# Router bit problem



## ericowen (Jun 8, 2010)

Hi,
I have been building myself a workbench from plans I found on the net. After correcting my mistakes(plenty but not severe) I have finally got to the part where I need to rout a 1/4" groove in the three sides of the drawer for the drawer bottom before assembling them.

I bought a second hand Makita 3612 1/2" plunge router a few months ago. I tested it with the bit the old owner left in it and found the power that it has to be satisfactory. I bought a set of value 1/2" bits from Axminster a few months ago. I didn't have the need to use them until today. I loosened the collet nut and removed the old bit. I was a bit surprised that I had to remove the collet nut to remove the bit. I took the 1/4" straight bit out of the box and tried to put it in the collet. It won't fit. I was a bit nonplussed. I picked up my metric caliper and measured both bits. The old bit is precisely 12mm and the Axminster bit is 12.7mm. The Axminster bits just won't fit.:nhl_checking:

Is this something that members in the community commonly run into?

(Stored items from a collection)
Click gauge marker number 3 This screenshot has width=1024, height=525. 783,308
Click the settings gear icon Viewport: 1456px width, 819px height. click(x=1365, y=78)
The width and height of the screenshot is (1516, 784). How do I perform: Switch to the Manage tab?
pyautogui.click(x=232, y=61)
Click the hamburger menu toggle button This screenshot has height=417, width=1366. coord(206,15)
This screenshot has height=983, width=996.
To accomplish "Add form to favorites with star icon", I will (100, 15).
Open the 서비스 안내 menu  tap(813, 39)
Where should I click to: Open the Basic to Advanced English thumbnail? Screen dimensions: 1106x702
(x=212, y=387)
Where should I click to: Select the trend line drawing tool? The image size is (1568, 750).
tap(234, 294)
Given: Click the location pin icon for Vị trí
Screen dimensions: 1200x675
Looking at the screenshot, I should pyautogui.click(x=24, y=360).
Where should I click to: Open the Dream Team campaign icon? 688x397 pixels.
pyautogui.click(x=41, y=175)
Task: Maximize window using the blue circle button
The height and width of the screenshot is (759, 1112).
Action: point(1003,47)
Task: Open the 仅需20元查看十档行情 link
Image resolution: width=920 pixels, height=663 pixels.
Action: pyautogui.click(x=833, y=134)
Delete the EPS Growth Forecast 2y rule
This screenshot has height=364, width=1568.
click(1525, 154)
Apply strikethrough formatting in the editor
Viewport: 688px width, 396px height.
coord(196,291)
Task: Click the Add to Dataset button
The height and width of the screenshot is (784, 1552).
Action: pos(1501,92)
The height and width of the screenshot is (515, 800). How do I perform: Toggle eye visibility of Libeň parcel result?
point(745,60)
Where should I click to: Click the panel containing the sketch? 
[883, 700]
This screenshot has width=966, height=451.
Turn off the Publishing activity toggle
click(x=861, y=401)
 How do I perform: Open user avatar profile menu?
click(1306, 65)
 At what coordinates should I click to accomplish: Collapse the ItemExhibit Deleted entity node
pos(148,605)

(Written task A): Copy the part of the records that opens with the line containing "How do I perform: Open" and runs through the end of the records, character for character.
(Written task B): Proceed with the router bit thread, picking up after its last sentence.
The router bit thread and the records come from separate, unrelated sources.

(Reply A):
 How do I perform: Open user avatar profile menu?
click(1306, 65)
 At what coordinates should I click to accomplish: Collapse the ItemExhibit Deleted entity node
pos(148,605)

(Reply B):
Your advice is appreciated.
regards,
ericowen


----------



## Titus A Duxass (Jan 6, 2010)

You've got a mix of imperial 1/2" which is 12.7 in new money and you've got pure 12 mm. As you have found out they are not compatible. You need two collets.


----------



## ericowen (Jun 8, 2010)

OK. That makes sense. How do I acquire a collet thatwill accept the imperial 1/2" bits that will fit in my Makita 3612?


----------



## jschaben (Jun 21, 2009)

ericowen said:


> OK. That makes sense. How do I acquire a collet thatwill accept the imperial 1/2" bits that will fit in my Makita 3612?


Hi - Eric, Here is one source:
Makita 3612 Parts List and Diagram : eReplacementParts.com
However, I get the feeling you are in the UK so you will likely need to locate a Makita distributor or dealer. Looks like the part number is 763622-4.
Another thing I noticed is, that router seems to use a collet adapter for 1/4" shank Imperial bits so you will need to see what you have and go from there for smaller shanks.


----------



## BigJimAK (Mar 13, 2009)

ericowen... this is the reason we ask people to fill out their profile. We have members globally and someone local to wherever you are located may well have an easy answer for you.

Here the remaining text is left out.